- **Texte source**:
Allez, une dernière fournée pour ce dimanche!

Sous une forme suffixée *okʷ-ti-, la racine proto-indo-européenne *okʷ- nous a aussi passé, via le grec opsis: "vue, apparence"...

D'où on été tirés...
  • autopsie!
    Non, le mot n'a pas été créé pour les Experts, mais date de 1573!
    Il dérive du grec ancien αὐτοψία, autopsía, qui signifie littéralement "vision par soi-même", donc, quelque chose comme "fait de regarder avec ses propres yeux".
Les Experts...

  • ou aussi: synopsis
    Du grec ancien σύνοψις ("vue d’ensemble") et qui a donné en latin synopsis ("plan", "inventaire").


Bonne semaine à toutes et tous, et… à dimanche prochain!



Frédéric

dimanche 7 octobre 2012

devinette!


article précédent: pomme de terre, es-tu là?




Aujourd'hui, on va faire court!

Parce que, parfois, tout simplement, la "racine proto-indo-européenne du jour" n'a pas donné beaucoup de descendants…

Dans ce cas, me direz-vous: "mais pourquoi traiter ce genre de racines?"


Traitement des racines.
Oui, je sais.

C'est effectivement une bonne question, mais attendez de voir la racine à laquelle je pense: je suis toujours ébahi de tomber sur une racine qui n'a pratiquement pas évolué, qui est passée en français (presque) telle qu'elle était il y a plusieurs millénaires…

Et bien entendu, la racine de ce dimanche est dans ce cas.

Entrées du jeu de données

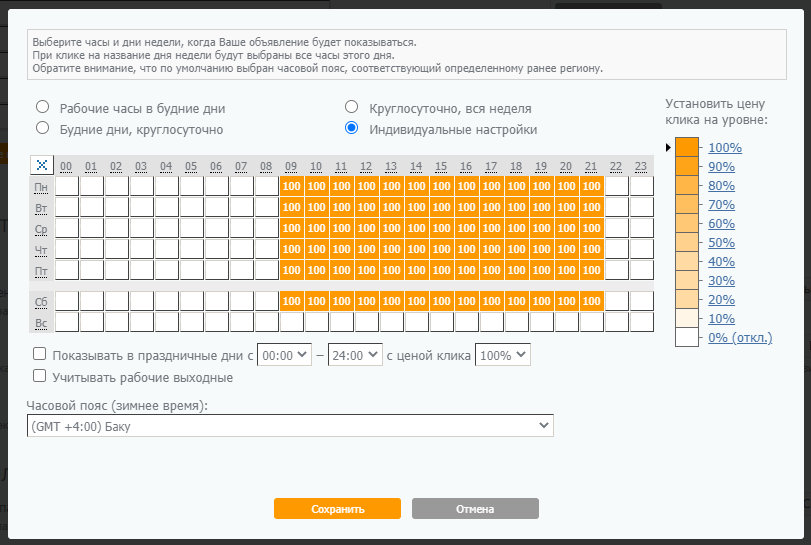Click the hour 23 column header
This screenshot has height=545, width=811.
tap(641, 166)
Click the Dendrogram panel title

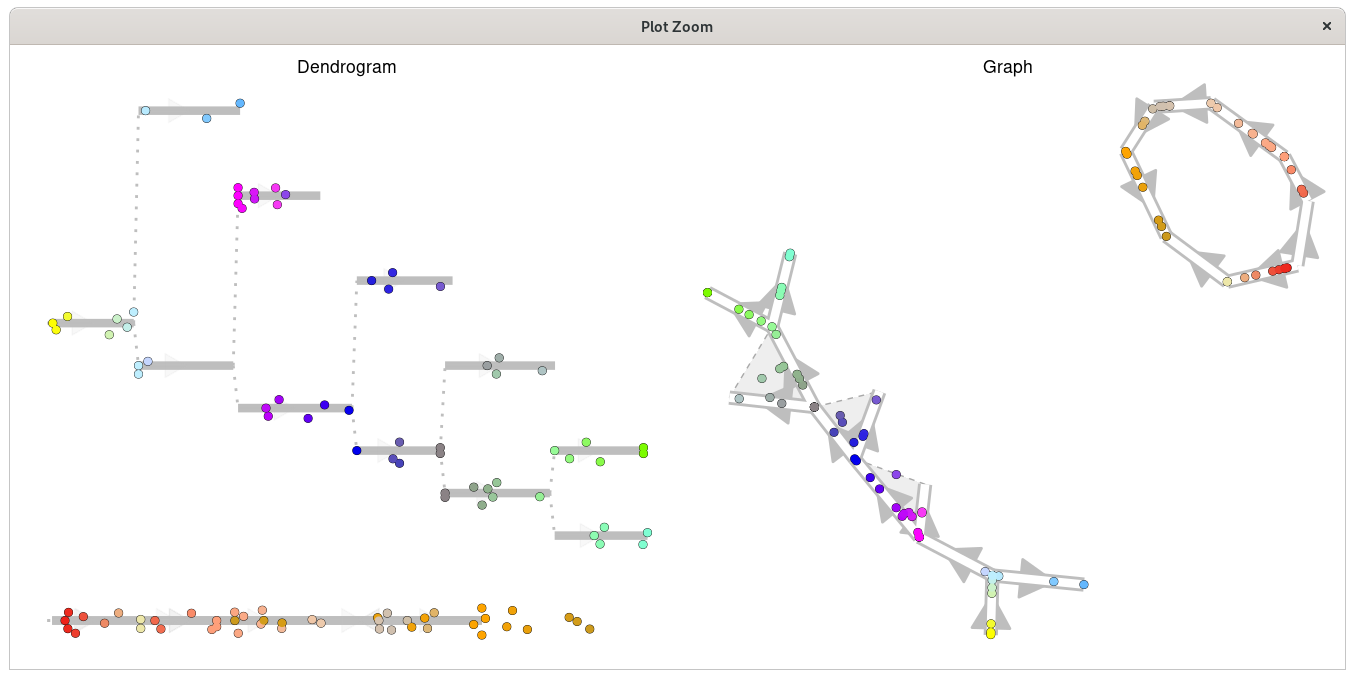(346, 67)
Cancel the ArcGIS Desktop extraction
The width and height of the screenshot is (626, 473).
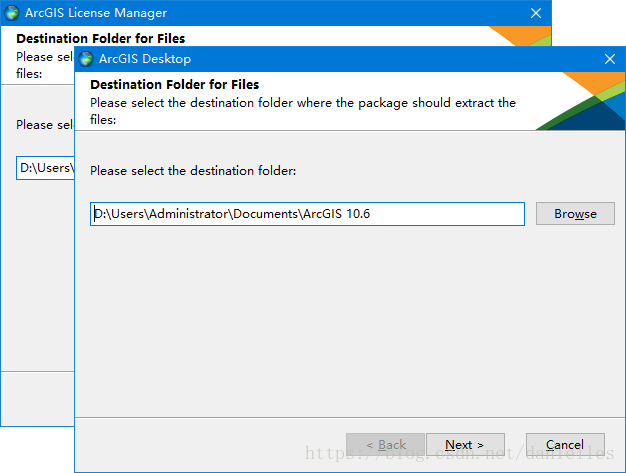coord(565,445)
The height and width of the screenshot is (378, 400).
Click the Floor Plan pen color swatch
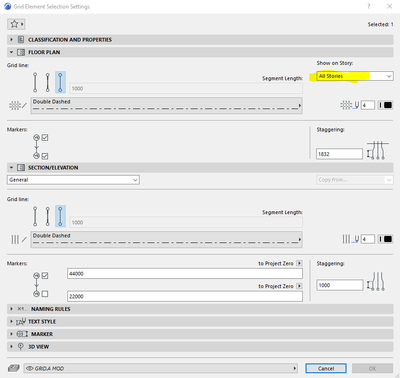385,105
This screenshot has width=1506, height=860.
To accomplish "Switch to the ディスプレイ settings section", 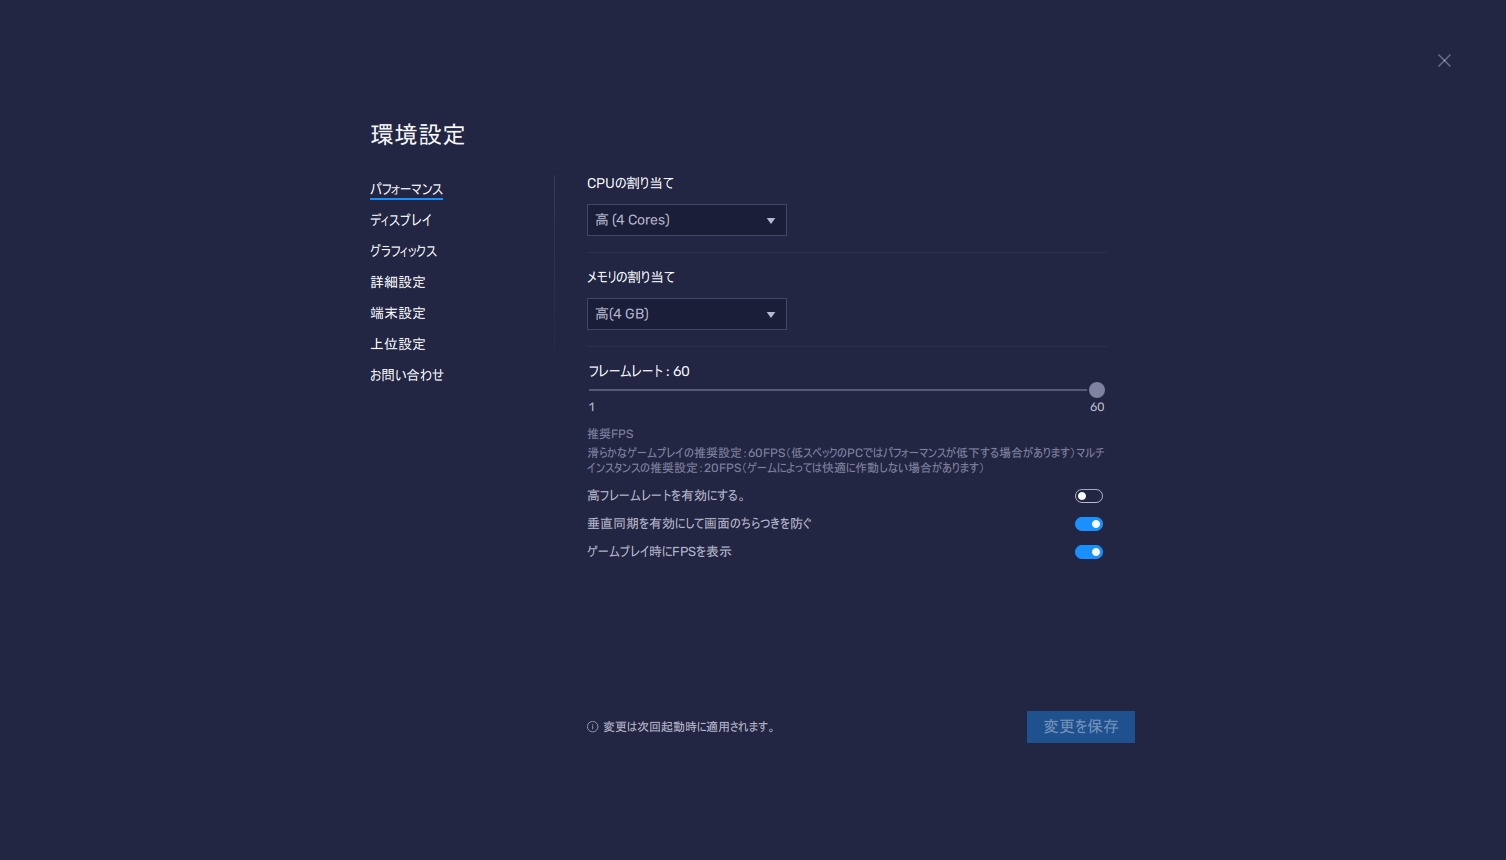I will click(400, 220).
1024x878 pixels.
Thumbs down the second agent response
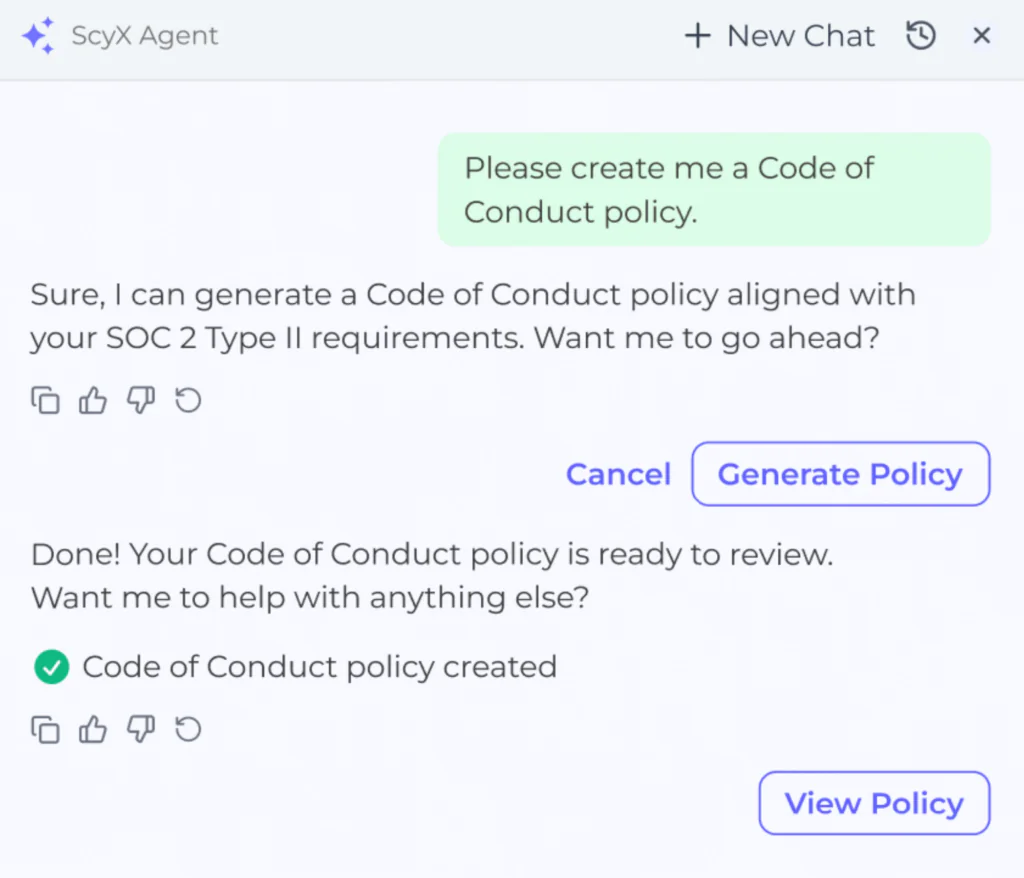tap(140, 729)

- **Consigne 1**: Dites si chacune des affirmations suivantes concorde avec le texte source, en répondant par oui ou par non et en citant mot pour mot le passage qui tranche. (a) Le mot « autopsie » date de 1573. (b) En latin, synopsis signifiait « vue d'ensemble ». (c) La racine *okʷ- est parvenue jusqu'à nous par l'intermédiaire du latin.
- **Consigne 2**: Reproduisez fidèlement tout ce qui va de « Il dérive du » jusqu'à « Les Experts... » dans le texte source.
Seul le texte source doit servir de référence.

- **Réponse 1**:
(a) Oui : « mais date de 1573! »
(b) Non : « qui a donné en latin synopsis ("plan", "inventaire") »
(c) Non : « via le grec opsis »

- **Réponse 2**:
Il dérive du grec ancien αὐτοψία, autopsía, qui signifie littéralement "vision par soi-même", donc, quelque chose comme "fait de regarder avec ses propres yeux".
Les Experts...